In req42 haben wir Ihnen das Leben leicht gemacht und nur zwei Kategorien von Randbedingungen vorgegeben:

  • organisatorische Randbedingungen (wie vorgeschriebene Prozesse, die einzuhalten sind, vorgeschriebene Dokumente, die erzeugt werden müssen, sowie die üblichen Verdächtigen “Zeit” und “Budget”

  • technische Randbedingungen: Vorgeschriebene Technologiestacks (Programmiersprachen; Datenbanken, Frameworks und Libraries, …)

Volere [3] war etwas expliziter und unterscheidet 8 Kategorien: Zwei der acht sehen wir als Unterpunkte von organisatorischen Randbedingungen

  • Zeitliche Randbedingungen/Terminvorgaben
  • Budgets

Dass das Management Endtermine und Budgetgrenzen vorgehen will und darf, versteht sich wohl von selbst.

Einige andere davon fallen in unserer Sprechweise unter technische Randbedingngen:

  • Solution Constraints (Vorgeschriebene Technologien oder Lösungen)
  • Implementation Environment of the Current System (die technologische Umgebung, in die das zu entwickelnde Produkt eingepasst werden muss)
  • Partner or Colloborative Applications (Randbedingungen, die sich aus den Schnittstellen mit anderen Systemen ergeben.
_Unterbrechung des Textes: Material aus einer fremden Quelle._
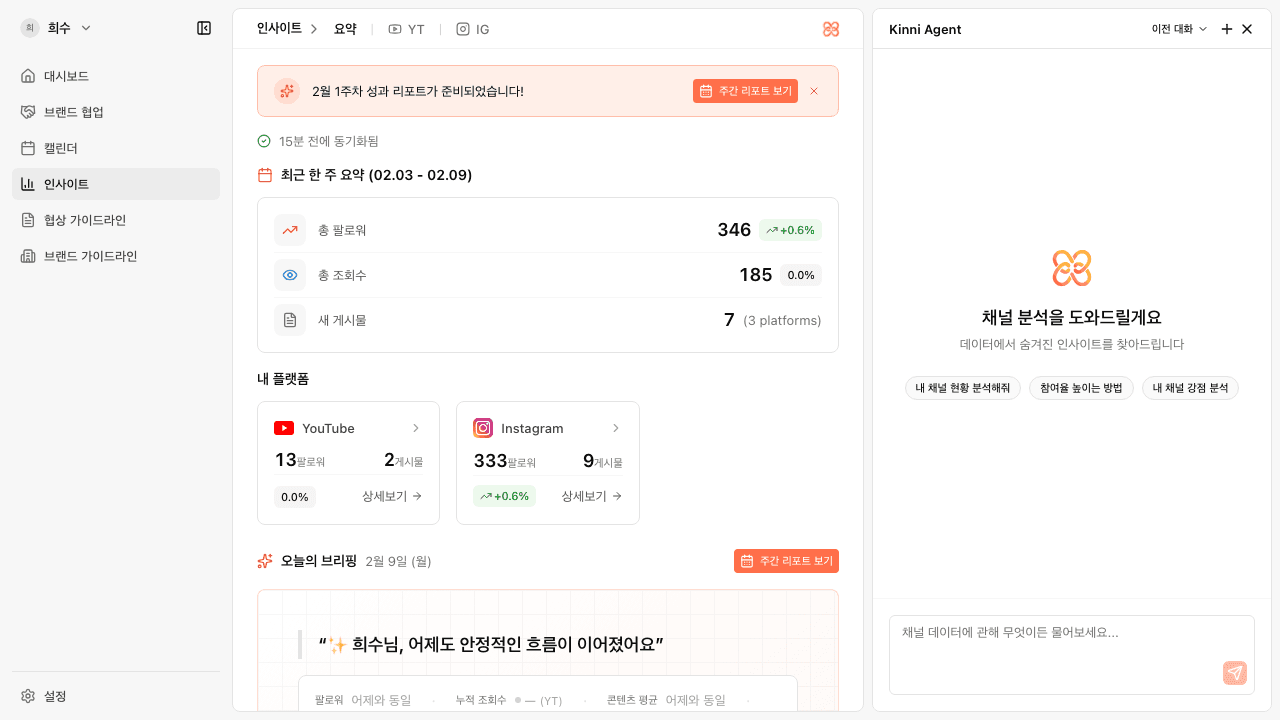Viewport: 1280px width, 720px height.
Task: Switch to the YT tab
Action: (406, 29)
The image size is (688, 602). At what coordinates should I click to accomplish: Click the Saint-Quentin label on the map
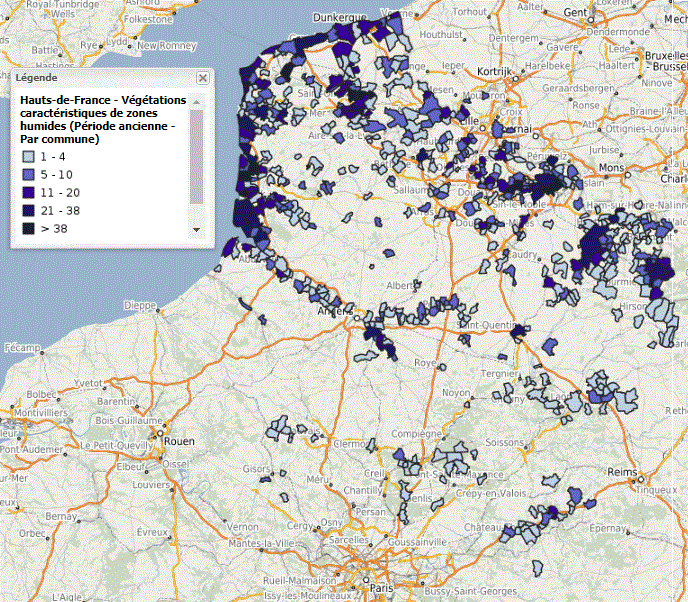click(485, 325)
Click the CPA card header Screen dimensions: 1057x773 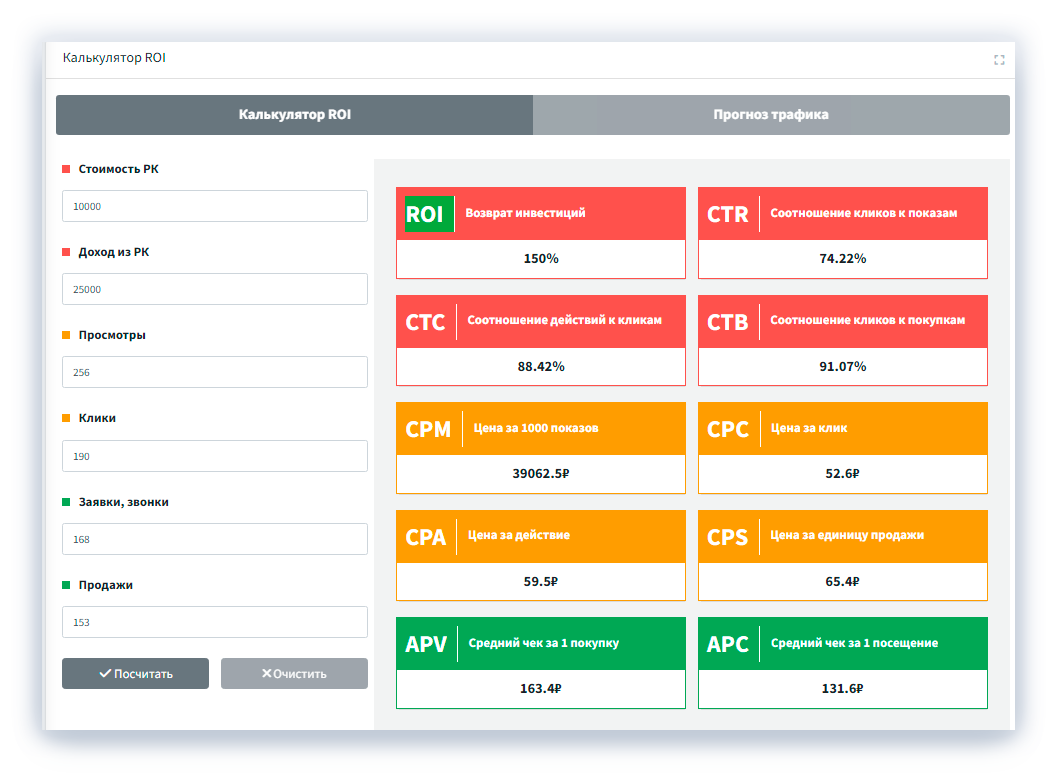pos(540,536)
Nutzen Sie dazu Ihr Kontextdiagramm, um diese zu identifieren)
  • Off-the-Shelf-Produkte (kommerzielle Produkte, Open-Source-Produkte oder andere OTS software, die für die Lösung verwendet werden müssen. Das kann auch vorgeschriebene Hardware-Komponenten oder Geräte einschließen)
  • Anticipated Workplace Environment (alles, was Sie über die geplante Einsatzumgebung, d.h. den Arbeitsplatz, wissen sollten, am dem Ihr Produkt eingesetzt werden soll. Z.B. Der Arbeitsplatz liegt in einer lauten Fabrikshalle, so dass Audioausgaben vielleicht überhört werden)

Die achte Kategorie nennt Volere “Enterprise Constraints”. Darunter versteht man Vorgaben des Unternehmens, die sich nicht unmittelbar auf das Projekt beziehen, an dem Sie gerade arbeiten, sondern die jemand aus strategischen Gründen einfach festgelegt hat. Das können einerseits technologische Vorgaben sein, wie “Wir verwenden nur Komponenten, die in Europa hergestellt werden”, oder aber organisatorische Vorgaben wie “Dem CEO müssen alle Funktionen des Produkts uneingeschränkt zur Verfügung stehen.”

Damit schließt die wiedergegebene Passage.